Nothing
#' Cross-Validation for Parity Regression Model Estimation
#'
#' @title Cross-Validation for Parity Regression Model Estimation
#'
#' @description Performs k-fold cross-validation for Parity Regression (PR) models to select
#' optimal tuning parameters. The underlying PR methodology distributes the total prediction
#' error evenly across all parameters, ensuring stability in the presence of high multicollinearity
#' and substantial noise (such as time series data with structural changes and evolving trends).
#' This function supports both Budget-based and Target-based parameterizations and evaluates
#' models across a variety of loss metrics.
#'
#' @param x A matrix of predictors with rows as observations and columns as variables.

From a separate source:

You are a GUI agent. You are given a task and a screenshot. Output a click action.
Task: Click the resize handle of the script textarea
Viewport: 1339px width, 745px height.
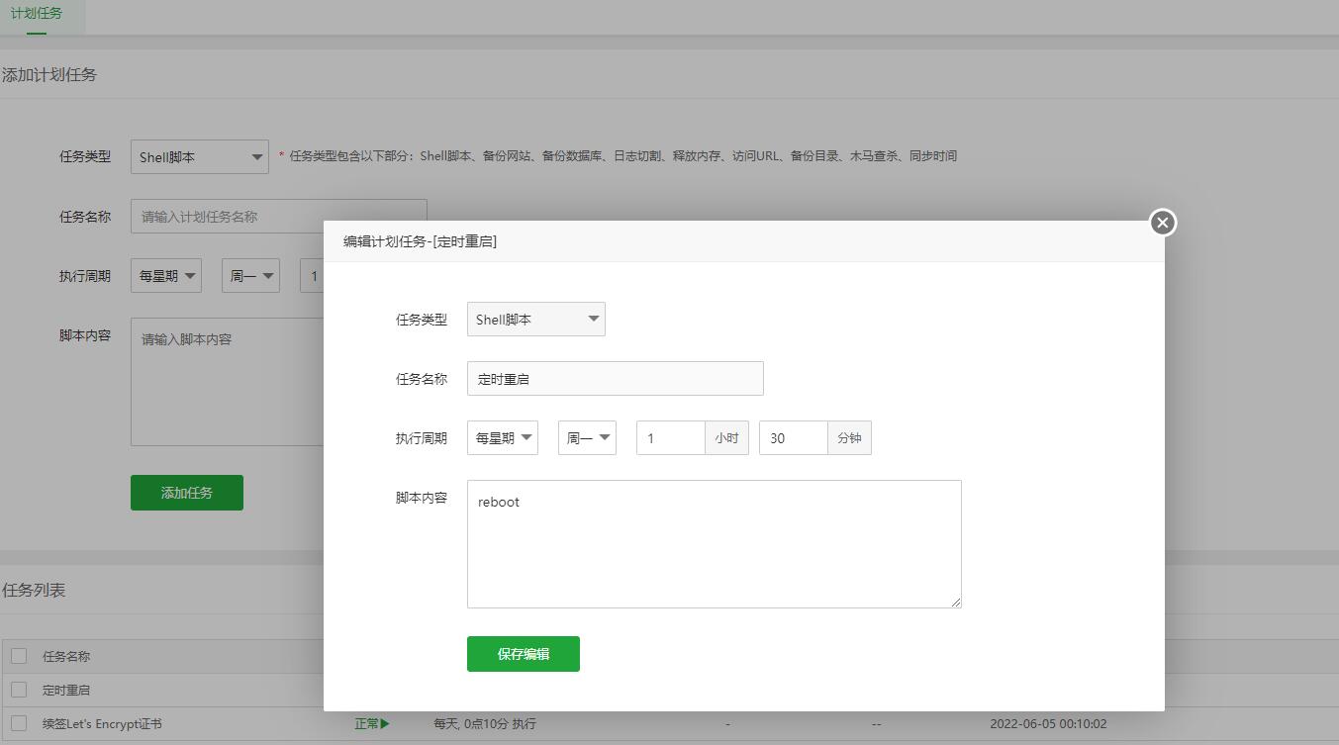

Must not contain \code{NA} values, and should not include an intercept column of ones.
#' @param y A numeric vector of the response variable, should have the same number of observations as \code{x}. Must not contain \code{NA} values.

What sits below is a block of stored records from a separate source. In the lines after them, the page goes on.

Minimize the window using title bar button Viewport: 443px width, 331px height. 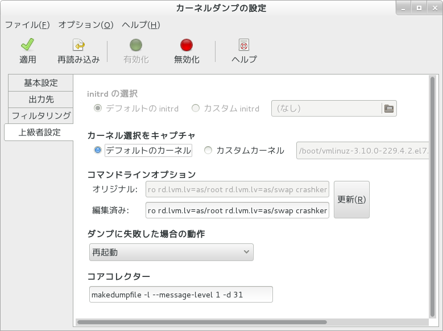pyautogui.click(x=404, y=8)
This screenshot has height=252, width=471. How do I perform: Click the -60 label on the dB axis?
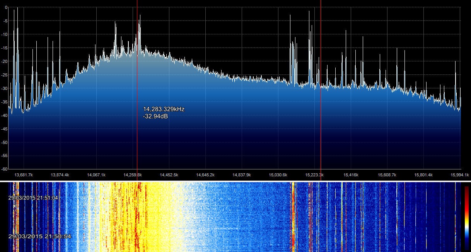click(4, 169)
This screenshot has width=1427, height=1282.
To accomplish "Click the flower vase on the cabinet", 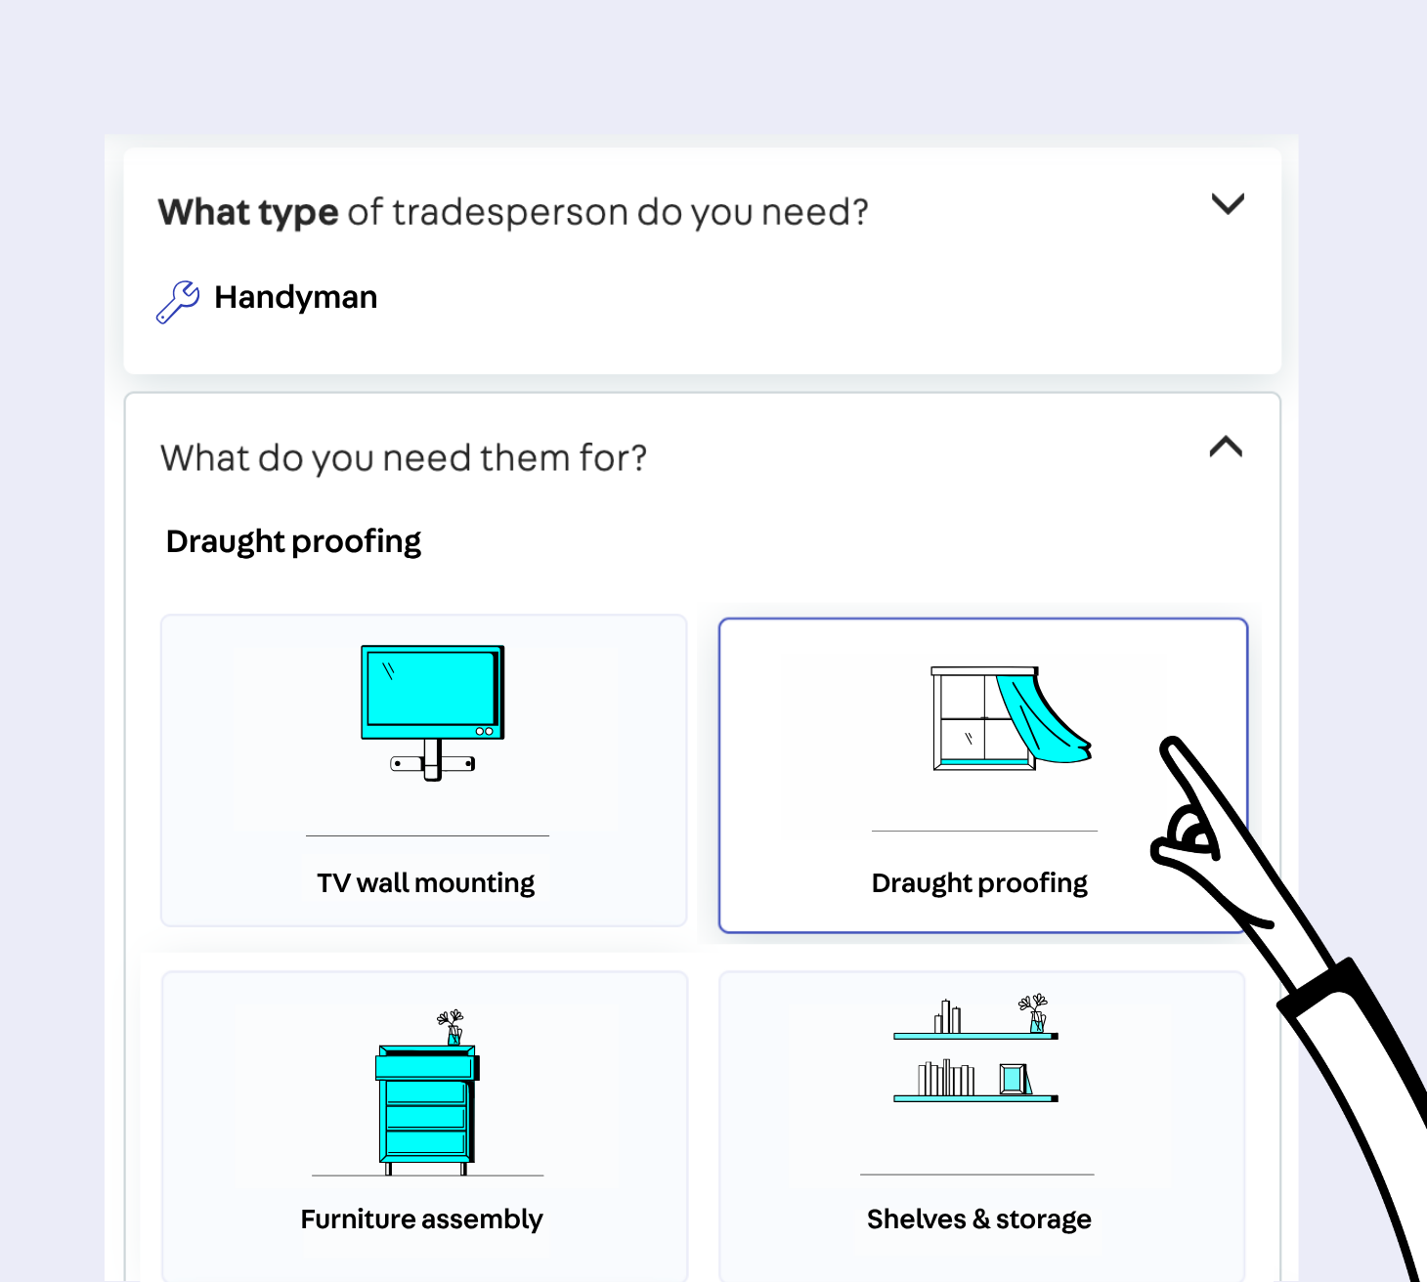I will pyautogui.click(x=452, y=1027).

#' @param method Character string specifying the parameterization method to use: \code{"budget"} (default) or \code{"target"}.
#' @param vals Optional; a numeric vector of values for tuning the PR model (acts as \code{c} for budget, or \code{t} for target).
#' If \code{NULL}, a default sequence is generated based on the selected method. Must contain at least two values.
#' @param nval Numeric value specifying the number of tuning values to try in the optimization process if \code{vals=NULL}. Defaults to 100.
#' @param lambda_vals Optional; a numeric vector of \code{lambda} values used for regularization in the \code{"PR2"} and \code{"PR3"} model types.
#' If \code{NULL} and model_type is \code{"PR2"} or \code{"PR3"}, a default sequence is used. Must contain at least two values.
#' @param nlambda Numeric value specifying the number of \code{lambda_val} values to try in the optimization process if \code{lambda_vals=NULL}.
#' @param folds The number of folds to be used in the cross-validation, default is \code{10}. Must be an integer \code{>= 3}.
#' @param model_type Character string specifying the type of model to fit. Defaults to \code{"PR3"}. Can be one of \code{"PR3"}, \code{"PR1"}, or \code{"PR2"}. See details for further clarification.
#' @param measure_type Character vector specifying the measure to use for model evaluation. Defaults to \code{"mse"}. Supported types include \code{"mse"}, \code{"mae"}, \code{"rmse"}, and \code{"mape"}.
#' @param foldid Logical indicating whether to return fold assignments. Defaults to \code{FALSE}.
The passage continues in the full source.